For $ \textit{TI}_{\infty } = 1.1\,\%$ , $ \epsilon ^*_\infty = 1.2 \times 10^{-4}$ , which is lower than $ \epsilon ^*_p$ for all $ A^*$ . For example, for $ A^* = 0.024$ , $ \epsilon ^*_\infty / \epsilon ^*_p \approx 0.1$ , indicating that there is an order of magnitude more energy in the platform motion than in the free-stream turbulence. As a result, the energy of the coherent structure found in the wake and induced by the platform is significant (the largest) for both surge and sway DoFs (see the blue and green $ \bullet$ in figure 15(a) and 15(b) for quantification). Consequently, the impact on recovery is also large: about $ 16 \,\%$ more averaged recovery is observed for sway compared with $7 \,\%$ for surge, relative to the fixed case’s recovery (see the $ \bullet$ points for $ \epsilon ^*_\infty / \epsilon ^*_p \approx 0.1$ in figure 16). As $ \epsilon ^*_{\infty } / \epsilon ^*_p$ increases, the inflow turbulence either increases (if $ \epsilon ^*_p$ is fixed) or $ \epsilon ^*_p$ decreases (with fixed $ \epsilon ^*_{\infty }$ ). Regardless of the scenario, as $ \epsilon ^*_{\infty } / \epsilon ^*_p$ increases, the relative importance of the motion diminishes because the inflow turbulence becomes more dominant. For both surge and sway, small discrepancies in the impact of motion on recovery improvement can be observed at different amplitudes for a given $ \epsilon ^*_{\infty } / \epsilon ^*_p$ ratio. Specifically, the lowest amplitude ( x in figure 16) leads to larger recovery improvements compared with the highest amplitude, consistent with the statement that ‘the lower the excitation amplitude, the greater the relative impact’. Nevertheless, the overall trend remains clear: as $ \epsilon ^*_{\infty } / \epsilon ^*_p$ increases, the influence of platform motion on wake recovery diminishes, eventually falling below $ 1.5 \,\%$ – a level at which the effect becomes indistinguishable from measurement uncertainty here (Messmer et al. Reference Messmer, Peinke and Hölling2024b ).

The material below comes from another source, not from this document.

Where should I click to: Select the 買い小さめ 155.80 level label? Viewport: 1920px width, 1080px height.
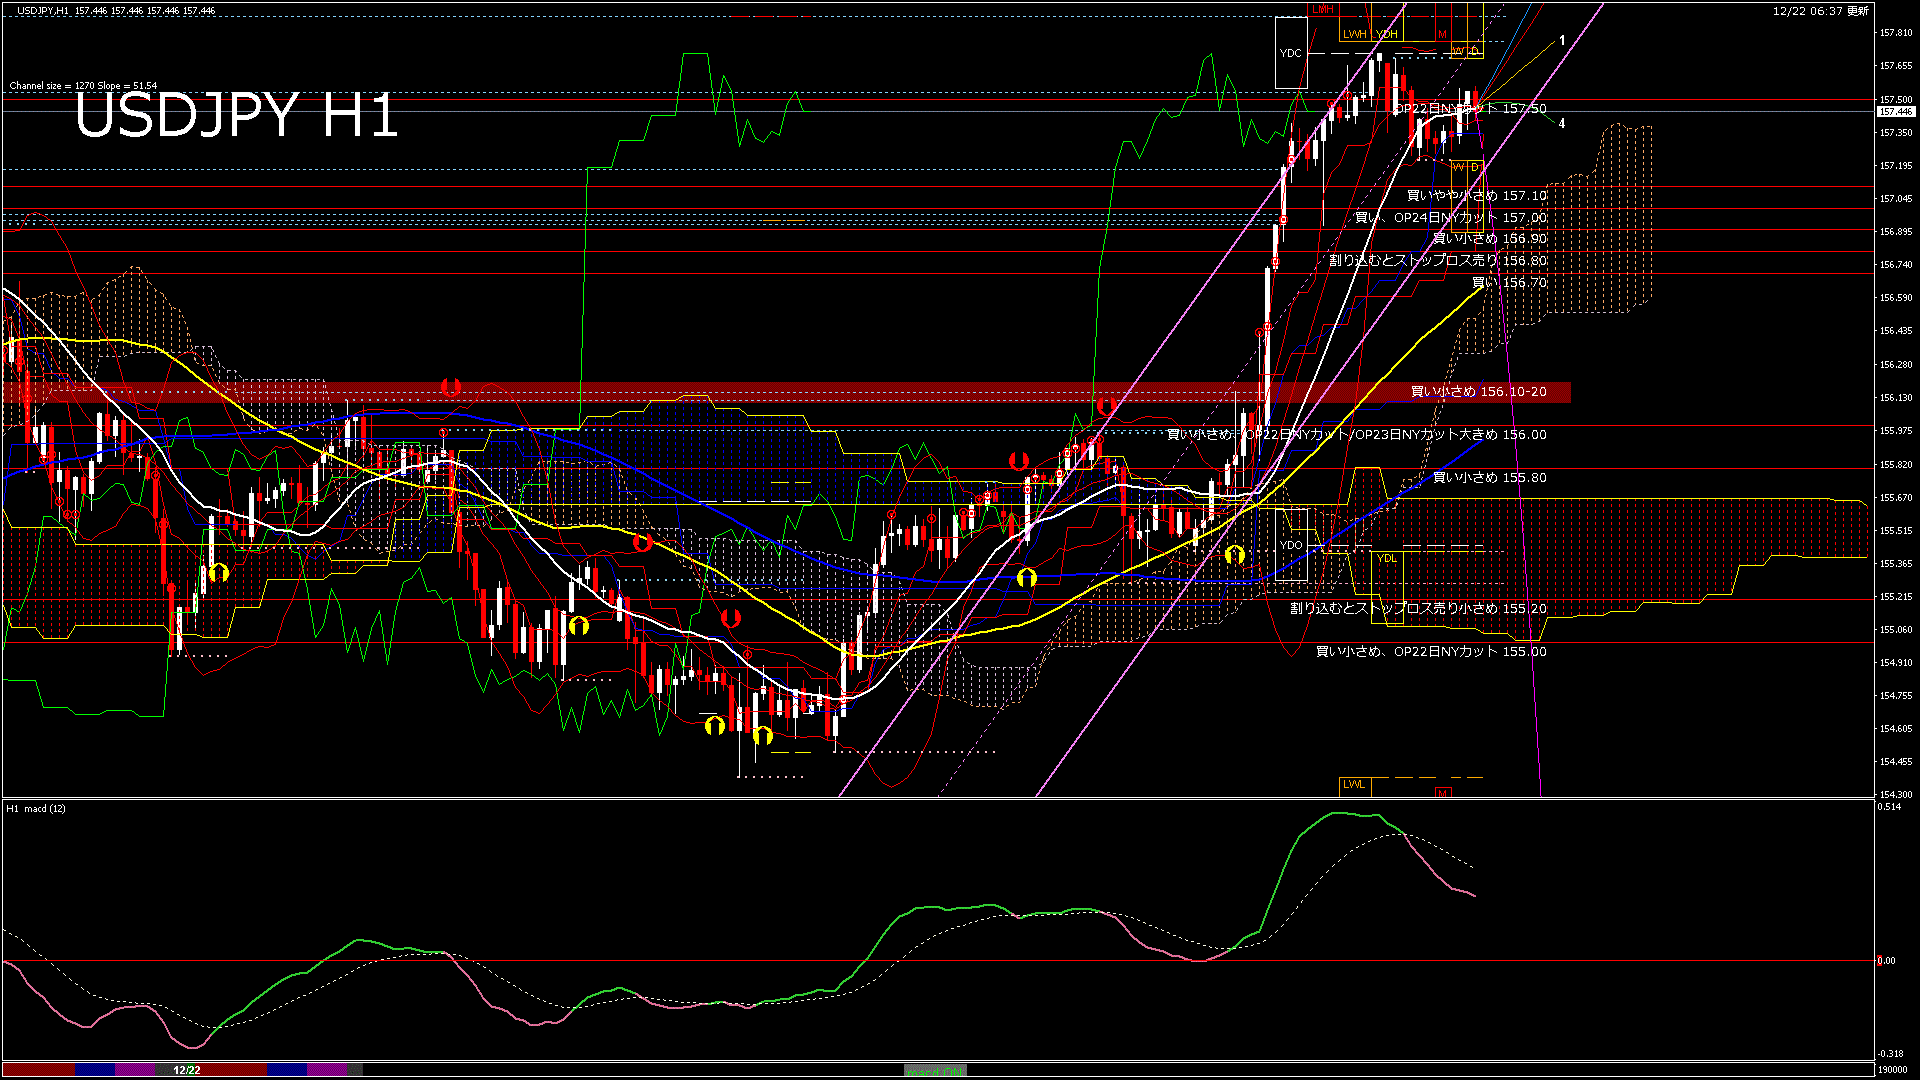point(1489,478)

Notably, the difference between surge and sway, discussed throughout the paper, becomes evident here. For $ \epsilon ^*_{\infty } / \epsilon ^*_p \gtrsim 1$ (marked with the transparent blue rectangle in figure 16), the impact of surge motion on wake recovery becomes negligible. In contrast, the threshold for sway is about 3.5 times higher, with no measurable impact for $ \epsilon ^*_{\infty } / \epsilon ^*_p \gtrsim 3.5$ . This key result demonstrates that surge-induced coherent structures, responsible for enhanced recovery, are more sensitive to inflow turbulence than sway-induced structures, with a factor of about 3.5. This is further discussed in the conclusion.